**Exercise aim**
Within the data below, copy each line where the string "will" is found.

(Stored records)

##############################

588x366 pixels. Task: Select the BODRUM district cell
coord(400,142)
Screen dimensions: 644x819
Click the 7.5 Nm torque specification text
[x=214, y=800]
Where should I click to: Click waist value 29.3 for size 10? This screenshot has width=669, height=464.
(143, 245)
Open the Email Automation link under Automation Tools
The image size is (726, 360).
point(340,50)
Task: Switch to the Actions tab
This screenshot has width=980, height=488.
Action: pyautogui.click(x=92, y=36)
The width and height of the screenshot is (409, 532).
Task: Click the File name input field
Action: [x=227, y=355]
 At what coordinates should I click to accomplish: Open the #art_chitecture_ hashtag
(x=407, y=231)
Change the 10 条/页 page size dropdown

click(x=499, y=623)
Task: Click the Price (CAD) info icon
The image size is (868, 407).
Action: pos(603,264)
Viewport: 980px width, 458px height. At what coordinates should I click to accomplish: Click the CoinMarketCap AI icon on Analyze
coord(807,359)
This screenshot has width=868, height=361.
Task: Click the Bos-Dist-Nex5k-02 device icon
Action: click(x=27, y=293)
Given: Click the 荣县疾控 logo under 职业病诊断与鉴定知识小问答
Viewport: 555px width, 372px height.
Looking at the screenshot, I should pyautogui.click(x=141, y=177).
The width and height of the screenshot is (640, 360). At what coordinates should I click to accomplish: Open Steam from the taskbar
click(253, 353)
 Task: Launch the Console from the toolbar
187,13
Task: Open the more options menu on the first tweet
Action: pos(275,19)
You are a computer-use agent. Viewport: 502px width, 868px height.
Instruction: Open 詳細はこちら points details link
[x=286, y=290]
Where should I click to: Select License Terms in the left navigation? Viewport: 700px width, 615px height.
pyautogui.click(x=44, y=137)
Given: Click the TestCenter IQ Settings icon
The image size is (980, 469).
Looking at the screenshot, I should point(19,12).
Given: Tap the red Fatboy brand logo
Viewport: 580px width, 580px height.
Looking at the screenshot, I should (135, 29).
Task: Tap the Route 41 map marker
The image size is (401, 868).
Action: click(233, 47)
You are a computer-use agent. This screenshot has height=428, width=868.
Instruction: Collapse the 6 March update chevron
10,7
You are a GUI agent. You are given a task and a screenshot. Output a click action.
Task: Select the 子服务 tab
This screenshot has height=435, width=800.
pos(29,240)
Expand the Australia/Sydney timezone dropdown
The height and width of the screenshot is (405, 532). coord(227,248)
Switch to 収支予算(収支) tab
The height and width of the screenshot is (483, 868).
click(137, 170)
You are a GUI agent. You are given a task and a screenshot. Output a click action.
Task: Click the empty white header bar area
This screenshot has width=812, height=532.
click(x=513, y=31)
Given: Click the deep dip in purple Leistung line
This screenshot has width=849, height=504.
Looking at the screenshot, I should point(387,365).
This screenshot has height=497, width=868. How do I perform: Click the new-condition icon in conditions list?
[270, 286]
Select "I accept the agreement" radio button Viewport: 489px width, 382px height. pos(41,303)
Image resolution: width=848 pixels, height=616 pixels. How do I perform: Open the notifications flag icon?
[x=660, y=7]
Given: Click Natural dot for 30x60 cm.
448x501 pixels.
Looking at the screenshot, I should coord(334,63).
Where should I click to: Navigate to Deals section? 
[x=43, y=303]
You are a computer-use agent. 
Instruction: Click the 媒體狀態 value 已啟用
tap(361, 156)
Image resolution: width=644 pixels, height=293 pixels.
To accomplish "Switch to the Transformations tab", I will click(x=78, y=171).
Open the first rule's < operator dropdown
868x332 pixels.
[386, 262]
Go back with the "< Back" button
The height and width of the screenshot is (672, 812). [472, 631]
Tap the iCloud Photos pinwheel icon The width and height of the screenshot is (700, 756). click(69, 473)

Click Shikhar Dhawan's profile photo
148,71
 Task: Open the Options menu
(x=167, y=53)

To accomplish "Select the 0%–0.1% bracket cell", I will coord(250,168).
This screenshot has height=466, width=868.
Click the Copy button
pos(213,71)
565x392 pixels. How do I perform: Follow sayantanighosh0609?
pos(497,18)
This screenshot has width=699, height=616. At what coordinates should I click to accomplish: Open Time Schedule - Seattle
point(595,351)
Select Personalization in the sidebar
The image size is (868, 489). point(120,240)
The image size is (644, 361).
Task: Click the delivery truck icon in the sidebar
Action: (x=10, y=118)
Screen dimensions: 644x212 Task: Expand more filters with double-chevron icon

##############################

**Answer section**
To accomplish "Switch to the Transformations tab", I will click(x=78, y=171).
To accomplish "Select the 0%–0.1% bracket cell", I will coord(250,168).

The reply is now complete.